In this work we focus on a less theoretically studied direction in the use of supplementary information—learning with *auxiliary hypotheses*, that is classifiers or regressors originating from other tasks. In particular, in addition to the training set we assume that the learner is supplied with a collection of hypotheses and their predictions on the training set itself. The goal of the learner is to figure out which hypotheses are helpful and use them to improve the prediction performance of the trained classifier. We will call these auxiliary hypotheses the *source* hypotheses and we will say that helpful ones accelerate the learning on the *target* task. We focus on the linear setting, that is, we train a linear^{1} classifier and the source hypotheses are used additively in the prediction process, weighted by arbitrary weights. This generalizes the setting in which the outputs of the source hypotheses are concatenated with the feature vector, a widely used heuristic (Bergamo and Torresani 2014; Li et al. 2010; Tommasi et al. 2014).

The scenario described above is related to the Transfer Learning (TL) and Domain Adaptation (DA) ones, or learning effectively from a possibly small amount of data by reusing prior knowledge (Thrun and Pratt 1998; Pan and Yang 2010; Taylor and Stone 2009; Ben-David et al. 2010). However, transferring from hypotheses offers an advantage compared to the TL and DA frameworks, where one requires access to the data of the *source* domain. For example, in DA (Ben-David et al. 2010), one employs large unlabeled samples to estimate the relatedness of source and target domains to perform the adaptation. Even if unlabeled data are abundant, the estimation of adaptation parameters can be computationally prohibitive. This is the case, for example, when a large number of domains is involved or when one acquires new domains incrementally.

A recently proposed setting, closer to the one we consider, is Hypothesis Transfer Learning (HTL) (Kuzborskij and Orabona 2013; Ben-David and Urner 2013), where the practical limitations of TL and DA are alleviated through indirect access to the *source domain* by means of a *source hypothesis*. Also, in the HTL setting there are no restrictions on how the source hypotheses can be used to boost the performance on the target task.

Albeit empirically the setting considered in this paper has already been extensively exploited in the past (Yang et al. 2007; Orabona et al. 2009; Tommasi et al. 2010; Luo et al. 2011; Kuzborskij et al. 2013). A first theoretical treatment of this setting was given by Kuzborskij and Orabona (2013), where we analyzed a linear HTL algorithm that solves a regularized least-squares problem with a single fixed, unweighted, source hypothesis. We proved a polynomial generalization bound that depends on the performance of the fixed source hypothesis on the target task.

### 1.1 Our contributions

We extend the formulation in Kuzborskij and Orabona (2013), with a general regularized Empirical Risk Minimization (ERM) problem with respect to any non-negative smooth loss function, not necessarily convex, and any strongly convex regularizer. We prove high-probability generalization bounds that exhibit *fast rate*, that is \(\mathcal {O}(1/m)\), of convergence whenever any *weighted combination* of multiple source hypotheses performs well on the target task. In addition, we show that, if the combination is perfect, the error on the training set becomes deterministically equal to the generalization error. Furthermore, we analyze the excess risk of our formulation, and conclude that a good source hypothesis also speeds up the convergence to the performance of the best-in-the-class. As a byproduct of our study, we prove an upper bound on the Rademacher complexity of a smooth loss class that provides extra information compared to that of Lipschitz loss classes. Our analysis, which might be of independent interest, is an alternative to the analysis of Srebro et al. (2010) and it holds under much weaker assumptions.
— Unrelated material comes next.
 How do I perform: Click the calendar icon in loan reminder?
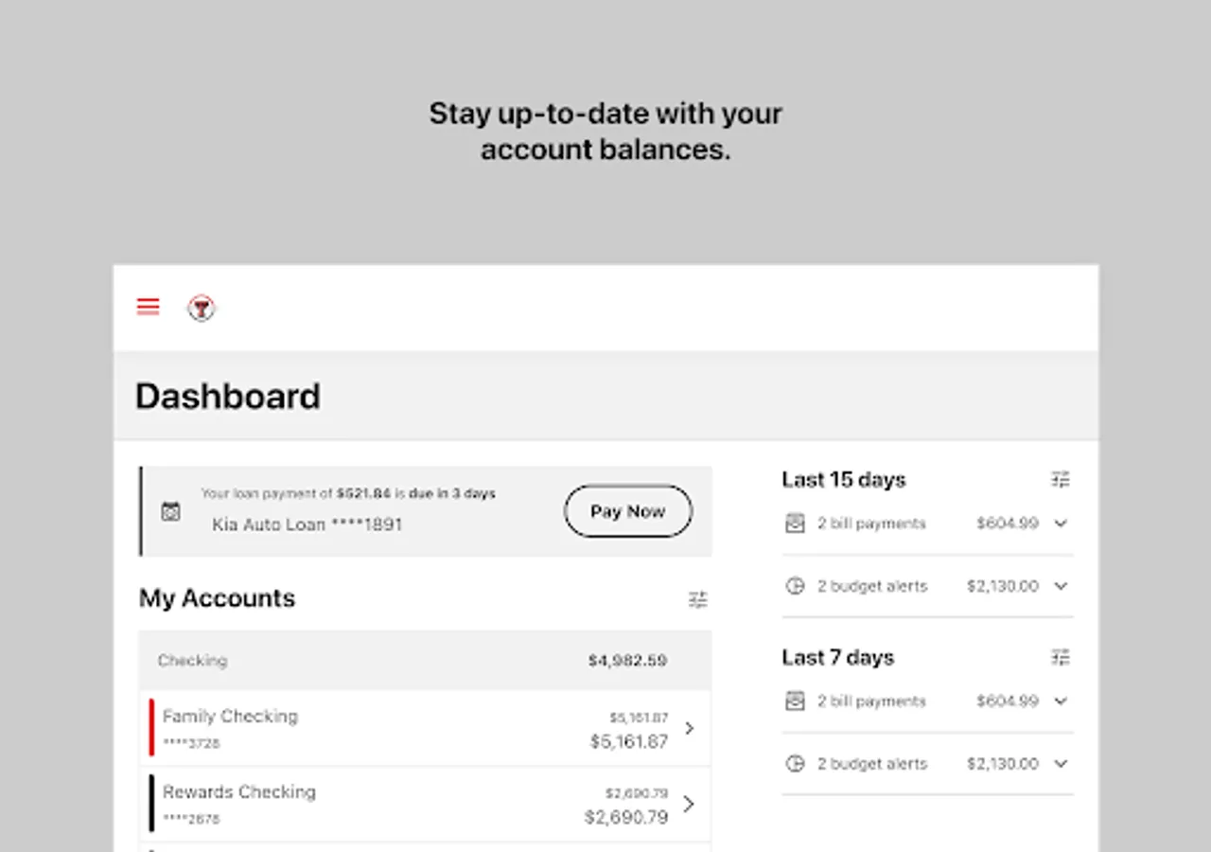(170, 511)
The rest of the paper is organized as follows. In the next section we make a brief review of the previous work. Next, we formally state our formulation in Sect. 4 and present the main results right after, in Sect. 5. In Sect. 5.1 we discuss the implications and compare them to the body of literature in learning with fast rates and transfer learning. Next, in Sect. 6, we present the proofs of our main results. Section 7 concludes the paper.

## 2 Related work

Kuzborskij and Orabona (2013) showed that the generalization ability of the regularized least-squares HTL algorithm improves if the supplied *source* hypothesis performs well on the target task. More specifically, we proposed a key criterion, *the risk of the source hypothesis on the target domain*, that captures the relatedness of the source and target domains. Later, Ben-David and Urner (2013) showed a similar bound, but with a different quantity capturing the relatedness between source and target. Instead of considering a general source hypothesis, they have confined their analysis to the linear hypothesis class. This allowed them to show that the target hypothesis generalizes better when it is close to the good source hypothesis. From this perspective it is easy to interpret the source hypothesis as an initialization point in the hypothesis class. Naturally, given a starting position that is close to the best in the class, one generalizes well.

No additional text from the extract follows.